The real opportunity starts when businesses rethink the way work is organised.

Many existing processes were designed around people completing a sequence of predefined tasks. Adding AI agents to those same processes may make individual activities faster, but it can also leave underlying inefficiencies untouched.

A more effective approach begins with the business outcome.

Before deciding where to introduce an AI agent, organisations need to understand what they are trying to improve. It could be faster customer service, more accurate financial processes, better operational visibility or reduced manual effort.

Technology then becomes a way to achieve that outcome, rather than the starting point.

This often means looking at workflows from beginning to end.

Agentic AI can create greater value when different activities, systems and decisions are considered together. A process may involve employees, enterprise applications, data and several AI agents. Each needs a clear role.

The relationship between people and AI is particularly important.

Some activities can be handled autonomously. Others require human judgement. Businesses therefore need to define when an agent can act, when approval is required and when an issue should be escalated.

This creates a new type of operational coordination.

As more AI agents are introduced, simply managing them individually will not be enough. Organisations will need visibility across the whole environment. They need to understand how agents interact with systems, employees and each other, while maintaining accountability and control.

Flexibility also matters.

One advantage of agentic AI is that organisations do not need to transform everything at once. They can begin with a focused use case, learn from the results and gradually expand.

Processes can evolve as the technology improves and as teams gain experience. This allows businesses to build confidence without committing immediately to large scale change.

But experimentation needs to lead somewhere.

Success should not be measured by how many AI agents are deployed or how many tasks they complete. The more important question is whether they improve a meaningful business outcome.

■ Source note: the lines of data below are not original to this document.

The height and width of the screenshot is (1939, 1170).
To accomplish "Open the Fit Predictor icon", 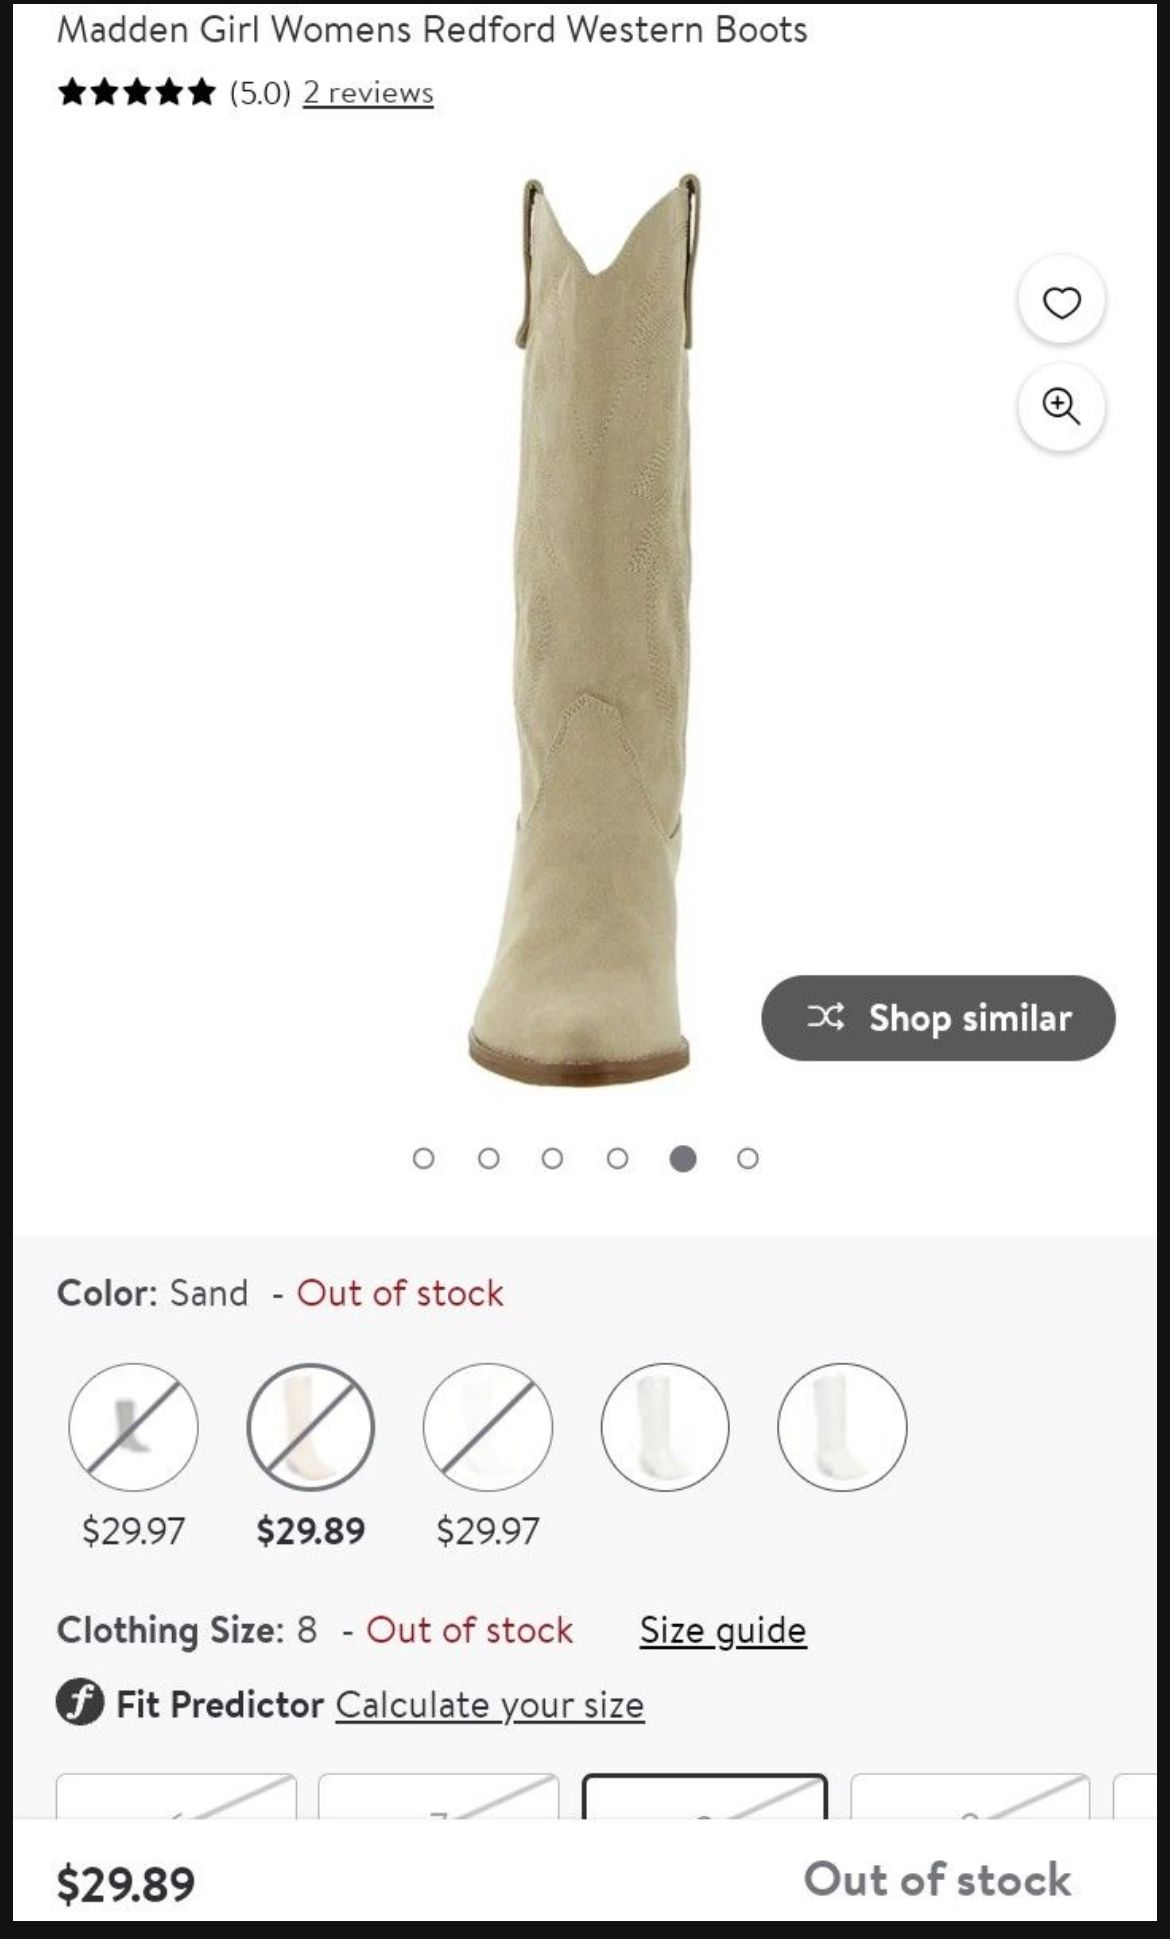I will (x=80, y=1703).
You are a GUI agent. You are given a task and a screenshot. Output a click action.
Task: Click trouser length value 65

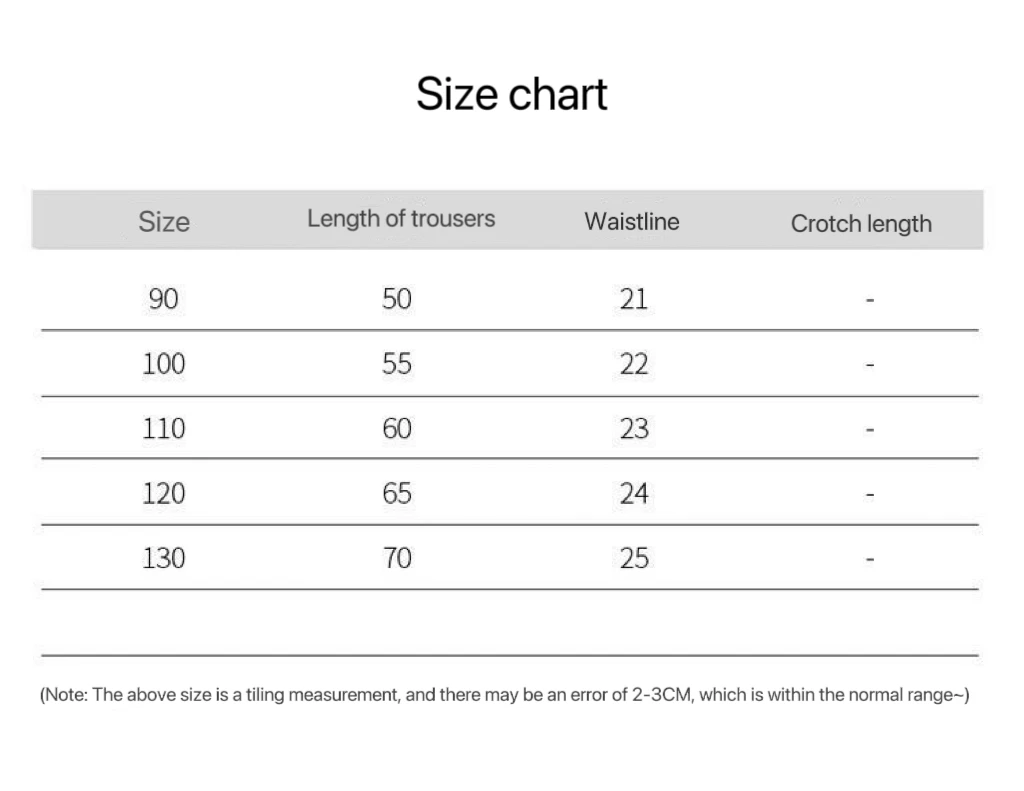click(x=397, y=493)
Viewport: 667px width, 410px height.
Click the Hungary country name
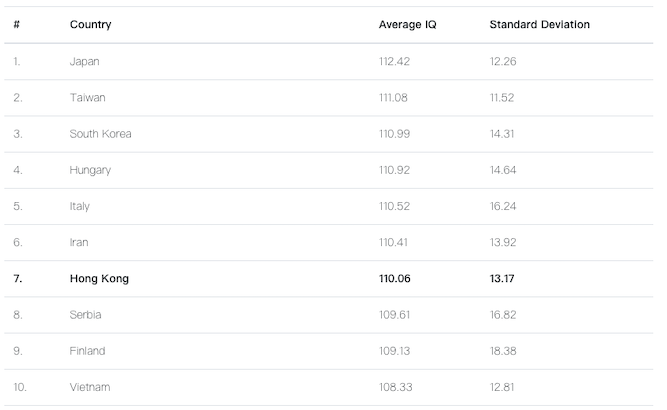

Does a process take less time? Is information more accurate? Are employees able to focus on higher value work? Has the customer experience improved? Are decisions being made with better information?

These are the measures that turn AI activity into business value.

Agentic AI therefore requires more than implementation. It requires a clear connection between strategy, processes, technology and people. Organisations that approach it as an operating model change, rather than another layer of automation, will be better positioned to use its capabilities effectively.

NetU supports organisations in making this transition in a structured and practical way. By combining capabilities across ERPs, CRMs and other specialized business solutions, NetU helps businesses identify where technology can create meaningful improvement and build connected environments where people, data, systems and AI can work together effectively.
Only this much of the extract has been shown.